§ **Texte à lire**:
_____
Pas moi. Mais j'ai des filles adolescentes qui apprennent maintenant à gérer leur argent. Et elles ont déjà commandé chez des fournisseurs asiatiques bon marché. On peut se le permettre, mais la durabilité passe au second plan.

Cela nous amène au thème des produits bio...
Une baisse des prix des produits bio serait possible, car les marges brutes d'une grande partie des aliments bio sont nettement plus élevées que celles de leurs équivalents conventionnels. Nous avons pris contact avec certains acteurs et leur avons fait des propositions. Elles ont été refusées jusqu'à présent.

Vous avez le pouvoir de mettre en œuvre des règlements à l'amiable ou même fixer les prix par arrêté. Est-ce que vous le faites souvent?
L'année dernière, nous avons pu conclure neuf accords à l'amiable, notamment avec Swisscom. D'autres sont actuellement en cours de négociation. Dans un seul cas, avec une entreprise zurichoise de ramassage des ordures, nous avons pris un arrêté. L'affaire est maintenant devant le Tribunal fédéral.

Tournons-nous encore vers l'avenir: la technologie peut-elle aussi simplifier votre travail?
Il devient de plus en plus difficile pour les consommateurs de faire des comparaisons de prix fiables. J'espère que l'utilisation de l'IA nous permettra bientôt de disposer de meilleurs comparateurs de prix, lesquels amélioreront alors considérablement la transparence des prix.

Pour finir, permettez-moi de vous poser une question: vous faites ce travail depuis 15 ans. N'êtes-vous pas fatigué?
Pas du tout. J'ai le meilleur travail qui soit.

Vous êtes membre du Centre, et deux anciens surveillants des prix – Léon Schlumpf et Joseph Deiss – ont fini par accéder au Conseil fédéral. Etes-vous intéressé par ce poste?
(Rires.) Non, ce n'est pas à l'ordre du jour.

Comme d'anciens surveillants des prix, Stefan Meierhans est membre du Centre.
_____
§ **Exercice**:
Recopiez le passage de l'entretien avec le surveillant des prix qui commence aux mots « L'année dernière, nous » et s'arrête après « transparence des prix. ». Appuyez-vous uniquement sur l'entretien.

§ **Extraits des lignes**:
_____
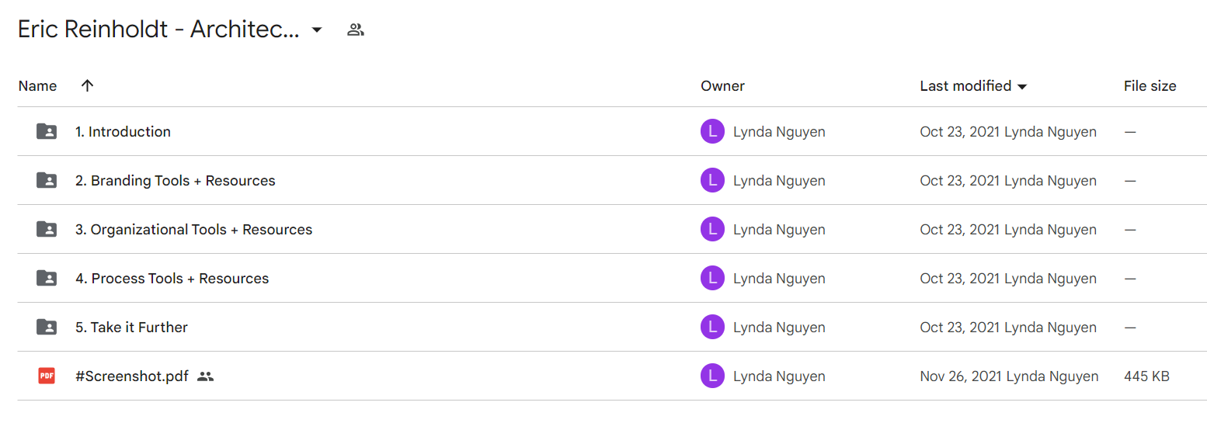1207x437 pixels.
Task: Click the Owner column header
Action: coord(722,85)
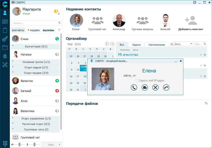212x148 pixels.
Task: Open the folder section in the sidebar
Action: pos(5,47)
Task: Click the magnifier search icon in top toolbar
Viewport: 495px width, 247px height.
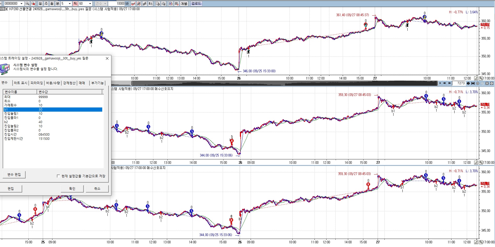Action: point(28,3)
_____
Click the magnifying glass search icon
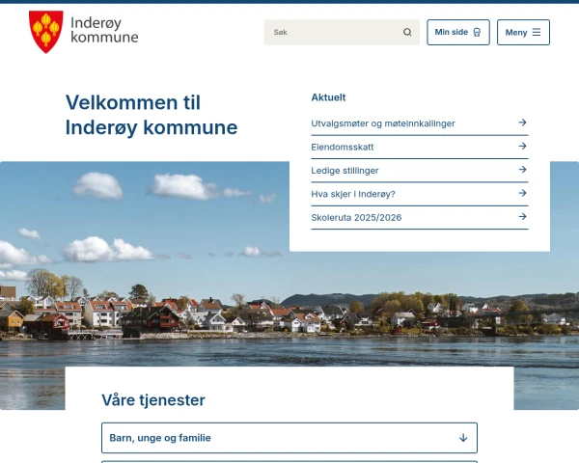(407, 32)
_____
§ **Réponse**:
L'année dernière, nous avons pu conclure neuf accords à l'amiable, notamment avec Swisscom. D'autres sont actuellement en cours de négociation. Dans un seul cas, avec une entreprise zurichoise de ramassage des ordures, nous avons pris un arrêté. L'affaire est maintenant devant le Tribunal fédéral.

Tournons-nous encore vers l'avenir: la technologie peut-elle aussi simplifier votre travail?
Il devient de plus en plus difficile pour les consommateurs de faire des comparaisons de prix fiables. J'espère que l'utilisation de l'IA nous permettra bientôt de disposer de meilleurs comparateurs de prix, lesquels amélioreront alors considérablement la transparence des prix.